We calculated validation metrics using the training data set by making 32 predictions given the bootstrap based BRT outputs. Scale and location shifts across bootstrap based predictions were evaluated by the overall concordance correlation coefficient (OCCC; Lin 1980, Barnhart et al. 2002). OCCC measures the deviation from 1:1 line through the origin, i.e. perfect agreement between two measures. OCCC is the product of two the overall precision (how far each observation deviated from the best fit line), and the overall accuracy (how far the best line deviates from the 1:1 line).
We used the bootstrap averaged predictions to calculate expected values under the null model [exp(initial intercept estimate of the BRT + offsets)] and the final BRT [estimate from all trees combined x exp(offset)]. These initial and final predictions were used to calculate AUC (initial and final) to assess classification accuracy (counts treated as detection / non-detection) and pseudo R2 to quantify the proportion of variance explained (based on Poisson density based deviance relative to the null and saturated models).

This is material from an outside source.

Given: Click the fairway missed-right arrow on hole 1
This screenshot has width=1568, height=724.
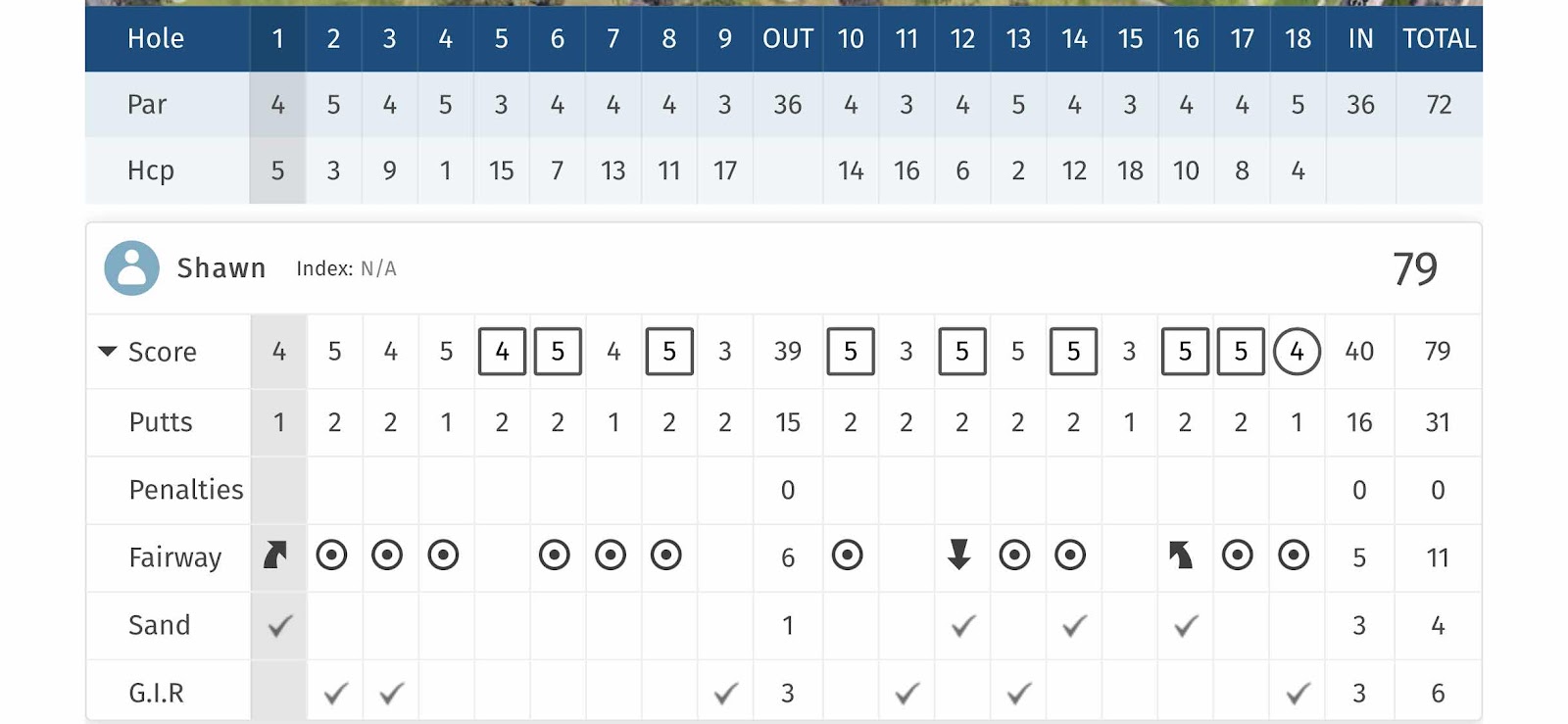Looking at the screenshot, I should click(275, 555).

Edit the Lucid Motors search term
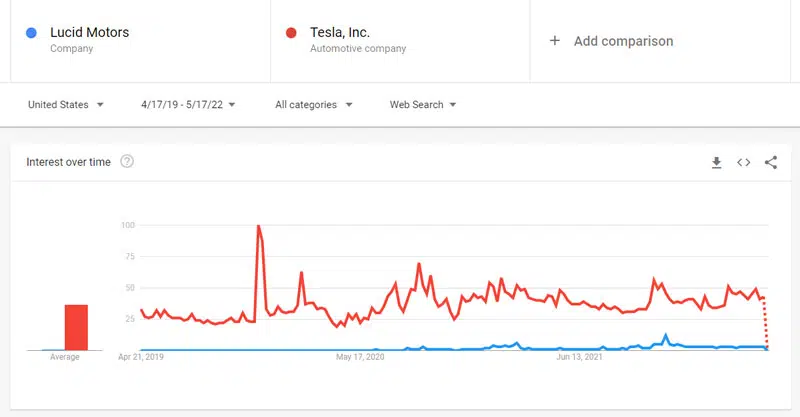89,33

Validation results are part of the downloadable Excel file.
We used the subregional BRT results to make species and subregion specific predictions using 1 km2 resolution raster layers as predictors. Our predictions represent the expected number of male individuals per ha area given off-road habitat and human observers. We generated 32 predictions for each species x subregion combination. When the actual bootstrap sample did not contain any detections of the species we predicted 0. For each species, we mosaiced together the 16 subregion predictions for a bootstrap run (runs were independent across regions). We varied the width of the overlap zone between subregions (0-100 km) to smooth the predictions at the edges of the subregions and to avoid banded patterns. The random buffer was based on the cumulative density of the Beta(2, 2) distribution. We then averaged the 32 mosaiced layers to get the bootstrap mean of the predictions.